[EXCERPTED DATA — start]

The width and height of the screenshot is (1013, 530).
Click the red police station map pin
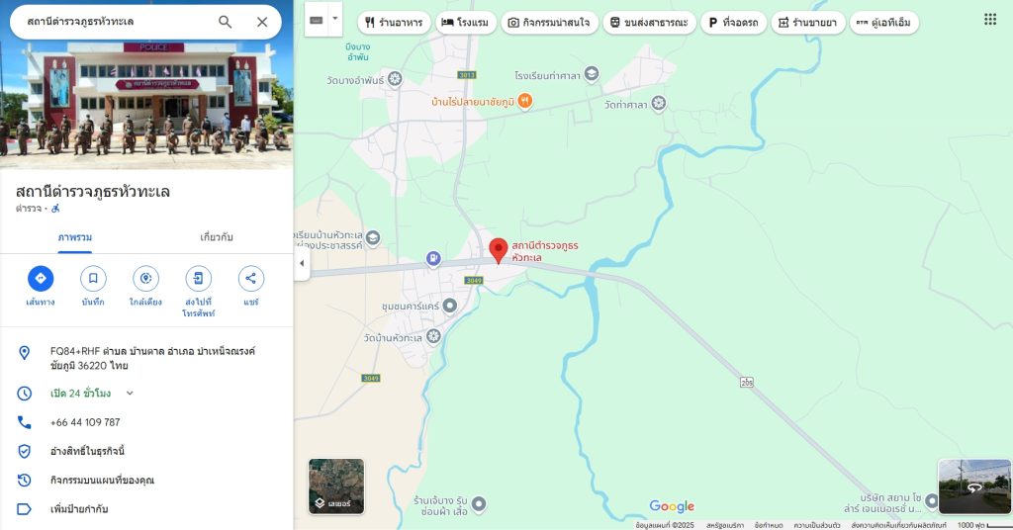(x=499, y=250)
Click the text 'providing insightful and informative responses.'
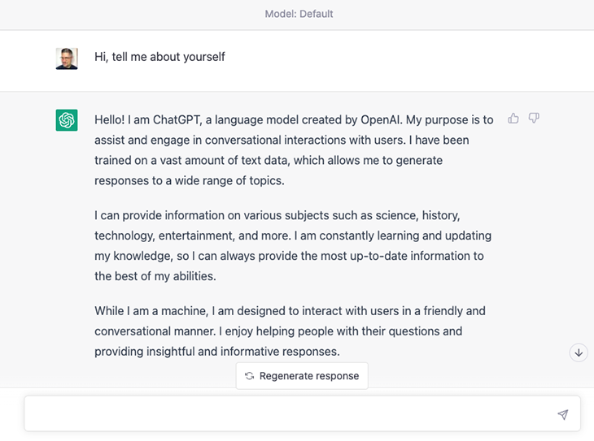This screenshot has width=594, height=441. pyautogui.click(x=216, y=352)
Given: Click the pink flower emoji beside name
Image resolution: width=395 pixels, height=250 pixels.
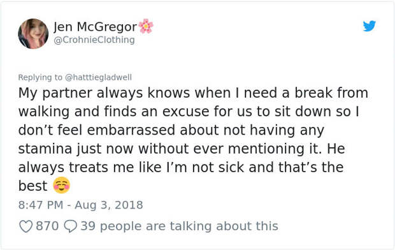Looking at the screenshot, I should pos(146,26).
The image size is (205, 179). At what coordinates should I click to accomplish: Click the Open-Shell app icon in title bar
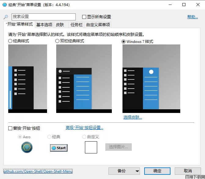[x=5, y=5]
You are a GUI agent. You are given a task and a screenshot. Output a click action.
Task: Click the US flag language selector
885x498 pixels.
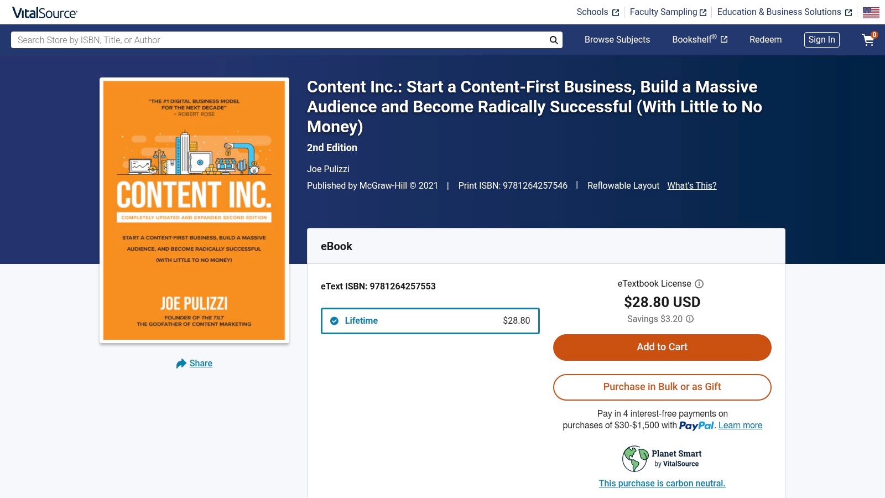click(x=870, y=12)
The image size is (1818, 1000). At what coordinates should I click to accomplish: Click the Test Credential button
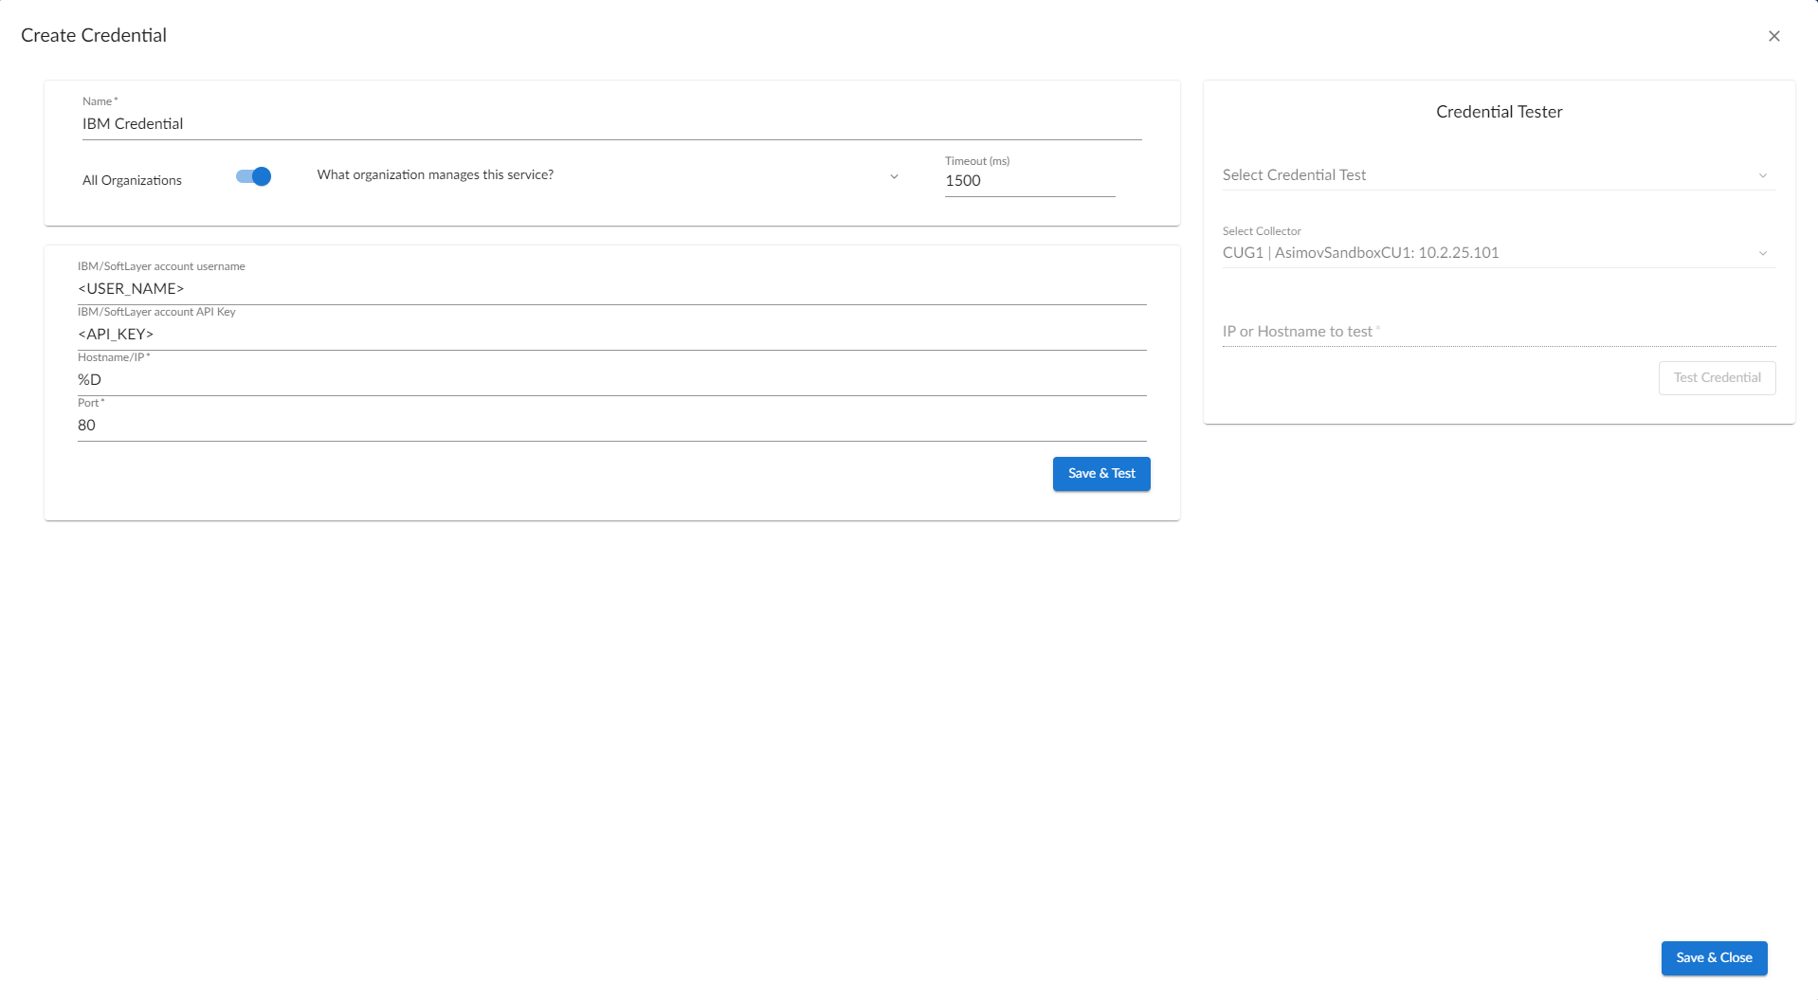1717,378
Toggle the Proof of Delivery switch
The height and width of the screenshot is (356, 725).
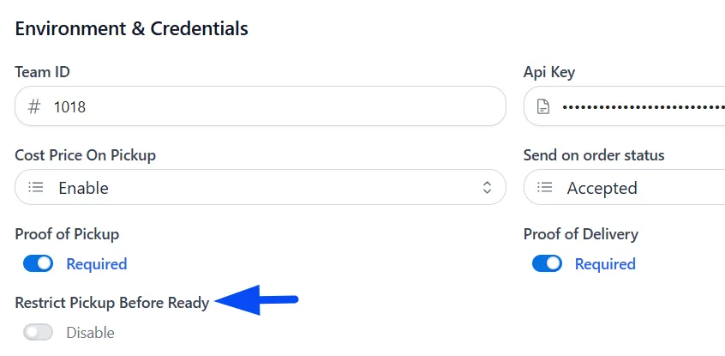tap(547, 263)
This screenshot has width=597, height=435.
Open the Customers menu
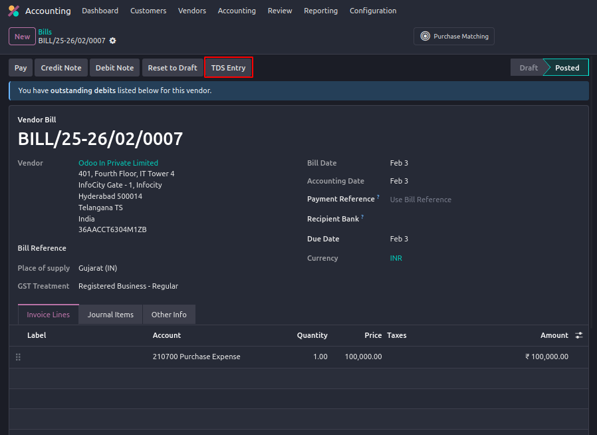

[EXCERPTED DATA — finish]

*REQUIRED WORK*
What is wanted is a word-for-word restatement of the entries, without their images.

*WORKED SOLUTION*
The width and height of the screenshot is (1013, 530).
Click the red police station map pin
(x=499, y=250)
Click the text 'providing insightful and informative responses.'
This screenshot has width=594, height=441. pyautogui.click(x=216, y=352)
Given: Click the pink flower emoji beside name
Image resolution: width=395 pixels, height=250 pixels.
Looking at the screenshot, I should pos(146,26).
The image size is (205, 179). At what coordinates should I click to accomplish: Click the Open-Shell app icon in title bar
[x=5, y=5]
You are a GUI agent. You are given a task and a screenshot. Output a click action.
Task: Click the US flag language selector
885x498 pixels.
click(x=870, y=12)
The image size is (1818, 1000). At what coordinates should I click to accomplish: Click the Test Credential button
1717,378
Toggle the Proof of Delivery switch
The height and width of the screenshot is (356, 725).
tap(547, 263)
This screenshot has width=597, height=435.
Open the Customers menu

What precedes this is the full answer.